First though, they introduced the studio and some of their work. Orange, founded by Eiji Inomoto in May 2004, is now 19 years old. However, Orange is going by “years of operation,” so they count 2004 as “year one” and consider 2023 to be their 20th year making anime. Either way, they’ve come a long way in the past ~two decades. In 2013, they employed 37 people. Now they employ around 140 in a four story studio plus basement. If I recall, the basement is where they have most of their motion capture gear set up, which I have to imagine helps with the banging around. It sounds like a very nice studio by all accounts, but lately they say it’s been getting crowded and they’re looking to expand.

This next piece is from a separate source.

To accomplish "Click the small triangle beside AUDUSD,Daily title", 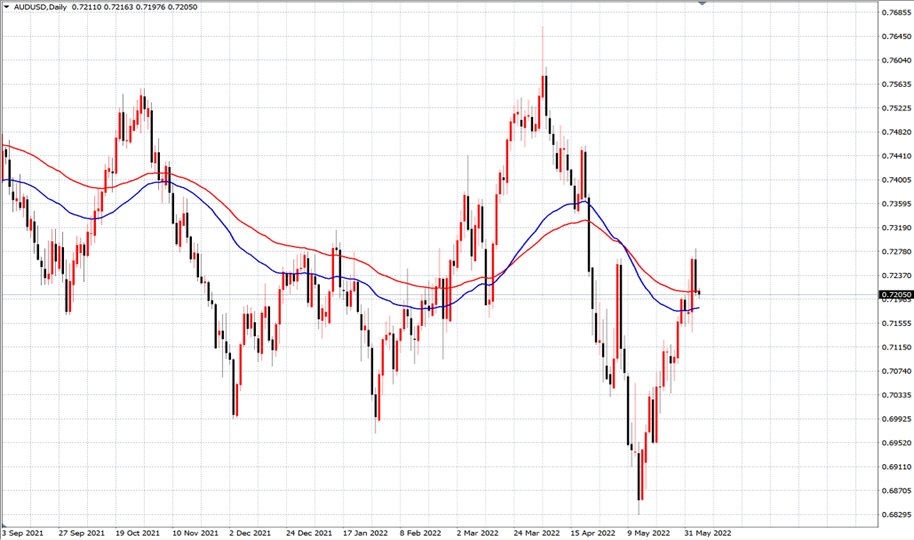I will pos(6,7).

After these opening remarks, they muse a bit on their personal histories. Waki was the one who beckoned Watanabe to join Orange a few years back, telling him that it was “a pleasant place where you can do CG.” Watanabe was incredulous. Both of them are Madhouse alumni: a studio which under Masao Maruyama pushed the cutting edge and gave some of the most interesting figures in the industry a chance to shine, but the name is frankly apt. Despite some truly noble intentions, there are few studios in the industry which can legitimately claim to be a pleasant place to do anything, and perhaps only one other which can also claim to be exploring any artistic frontiers. These two know better than most how goddamn hard it is to follow up on the promise of making anime on one’s own terms. That’s why Watanabe continues to be incredulous, and continues looking for ways to improve the studio. “These guys are saying such nice things about Orange, but I want to dig deeper into its intestine.”

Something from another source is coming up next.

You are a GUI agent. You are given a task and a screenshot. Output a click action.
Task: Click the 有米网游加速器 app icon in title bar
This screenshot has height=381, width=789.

It wasn’t just Orange that Waki and Kiyomiya had kind words for, but Watanabe himself. “[Watanabe is] a very strange person, and not the sort of person you’d normally find in this profession,” Waki said. Watanabe replied that he’s not the only weirdo at Orange. Around two decades ago, nobody believed in President Inomoto’s vision, and he got “kinda kicked out of the 3DCG industry.” Inomoto apparently continues to check every single shot in Orange’s productions. Kiyomiya had no experience with CG before joining Orange, but was able to learn. Orange is “like a school,” and under Inomoto the company has grown. I should mention here that while as far as I’m aware Orange has no formal education program, they’ve made pretty serious investments in tools to make sure that all their know-how gets passed along as employees come and go.
As for why they make anime, they all have a broadly similar but importantly different perspective. Watanabe talked about how growing up in America, anime was something which made him feel less estranged from Japanese culture at first, but now he sees it as a way of bridging communities. Many different people watch the same anime, and even if they come at it from different places, they’re able to have a conversation about it. Kiyomiya says that every anime impacts you in some way, and he was fascinated when he was younger by the fact that people made this stuff. He wants to impact other peoples’ lives the same way as they have impacted his own. Waki agrees, but especially with regards to mecha anime. Mecha anime rules.
Next, Watanabe asks his coworkers: “what is quality animation?”
-a question that had English-speaking anime otaku of a certain generation snickering, but a good one.
Waki defines quality in terms of satisfaction: quality animation is animation that does not pass through his team’s hands until they’re satisfied with it. As such he believes that the bar for what he should be satisfied with should be higher for each project he works on. He feels that if it isn’t, then “things will not turn out very well.” This hints at a second, secret criterion: what is the thing that won’t turn out very well? My impression is that Waki and Orange’s satisfaction is defined differently from project to project. For instance, they felt with Trigun Stampede that nailing the feel of the human (or at any rate humanoid) characters was absolutely vital – so vital that Watanabe characterized Land of the Lustrous and Beastars as training for this very project. (Note: in the sense that they learned valuable lessons on those projects, not that your blorbos are “mere training” to them, please stop spamming Watanabe for info about the Beastars final season)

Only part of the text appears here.